Al Gore's investment fund which is dedicated to environmental and social justice has investments in companies which are profiting from Chinese slave labor, a report said.
Inconvenient truth? Here's another:
The $36 billion Generation Investment Management, formed by Gore in 2004 and which claims to "seek transformational change needed in climate and social action," also invests in Chinese companies which help the Chinese Communist Party (CCP) censor the Internet, the Washington Free Beacon reported on May 28.
Gore's firm has stakes in Tencent, Alibaba, and Anta, according to its investment reports.
• Tencent, a tech conglomerate, routinely censors the Internet at the behest of the CCP and has surveilled foreign users of its WeChat messaging app.

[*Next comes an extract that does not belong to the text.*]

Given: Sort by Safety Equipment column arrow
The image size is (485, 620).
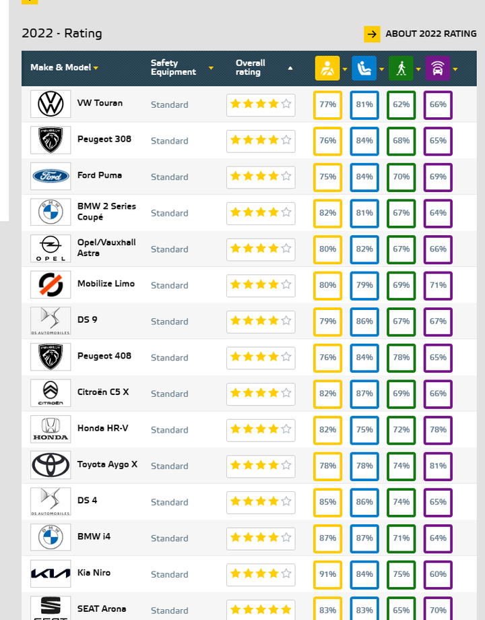Looking at the screenshot, I should point(211,68).
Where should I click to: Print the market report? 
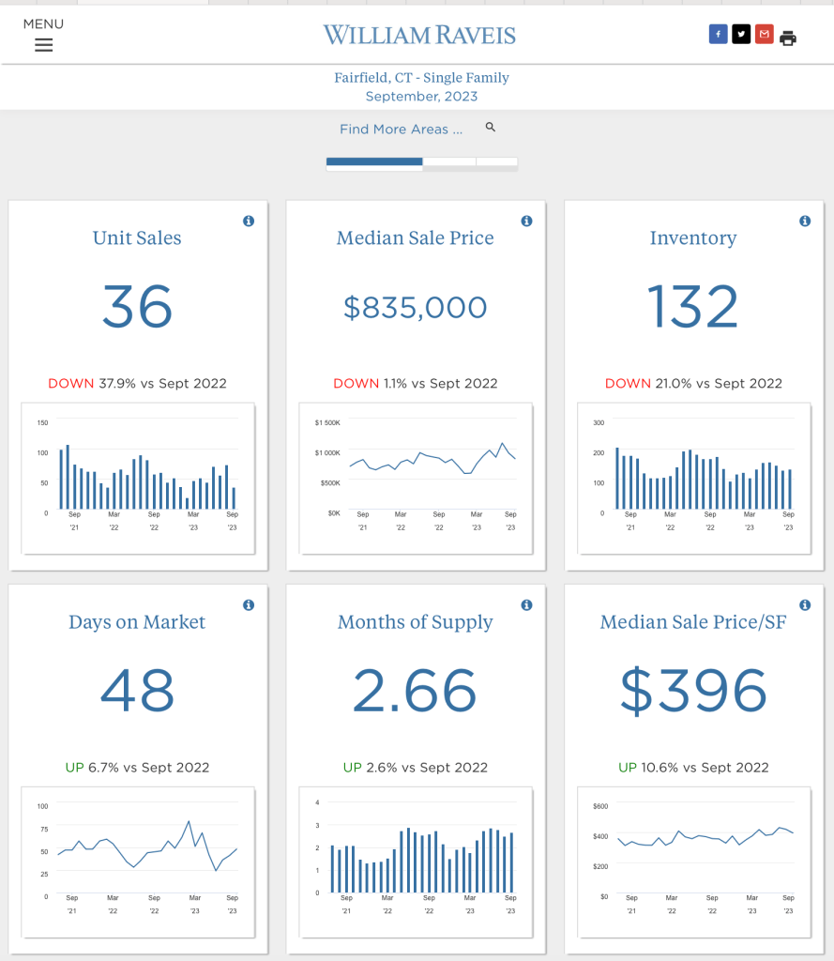[x=788, y=38]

• Alibaba, which operates China's equivalent to Google, has links to the People's Liberation Army.
• Anta, a sports apparel company, has faced accusations of using cotton sourced from labor camps in Xinjiang.

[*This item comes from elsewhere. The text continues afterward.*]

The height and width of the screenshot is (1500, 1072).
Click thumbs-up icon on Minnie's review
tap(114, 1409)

Anta has ignored calls from human rights groups to leave Xinjiang, where the Chinese government detains more than one million Muslim Uyghurs in concentration camps. Anta said last year it uses cotton from Xinjiang and will continue to do so.

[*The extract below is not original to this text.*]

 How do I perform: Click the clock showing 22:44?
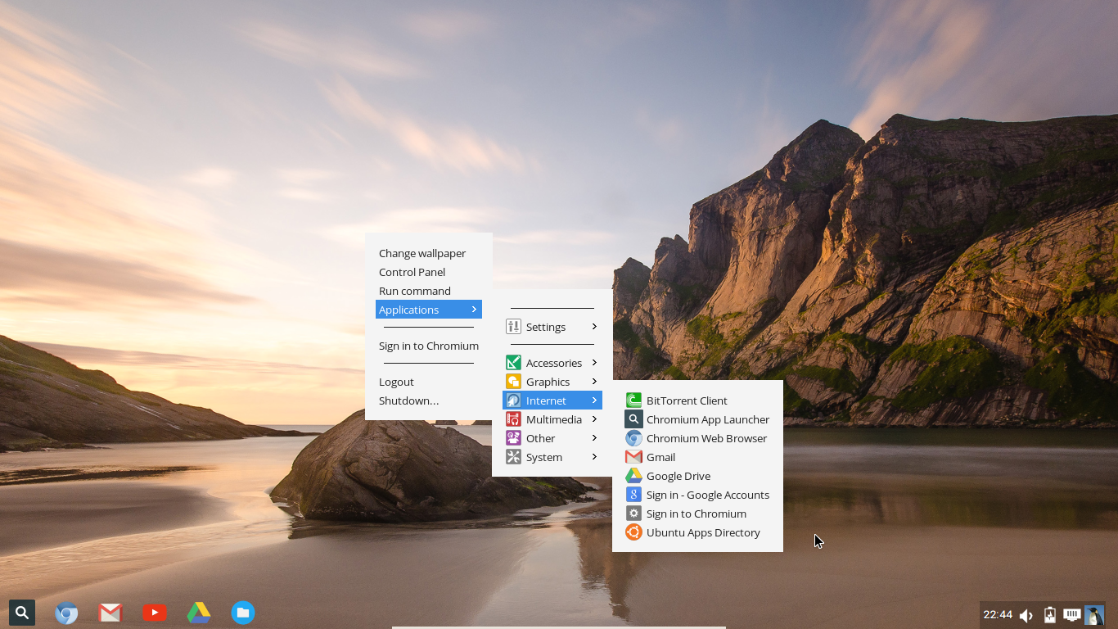point(998,614)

"Generation's investments are part of a growing trend of firms touting social justice causes while profiting off companies that aid the authoritarian regime in Beijing," the Free Beacon's Chuck Ross noted.
Coca-Cola, Delta, and Major League Baseball came under fire last year for publicly opposing, and in MLB's case moving its All-Star Game, Georgia's voting integrity legislation while raking in billions of dollars from China. Days after pulling the All-Star Game from Atlanta, MLB signed a licensing agreement with Tencent.
"Gore has followed a similar playbook," Ross noted. "He accused Republicans last year of passing 'truly un-American' voting laws while he profited from investments in China, which is led by unelected Communist Party bureaucrats."
John Kerry, the Biden administration's climate czar, has refused to criticize China over human rights abuses out of concerns it would derail climate talks with Beijing.
And like Gore, Kerry "has investments in controversial Chinese firms, including one linked to labor abuses against Uyghurs," Ross noted.
Not surprisingly, Gore and Kerry were in Davos, Switzerland, last week as business and political elites gathered at the World Economic Forum to push the "Great Reset" which ostensibly endorses transformational social and environmental justice.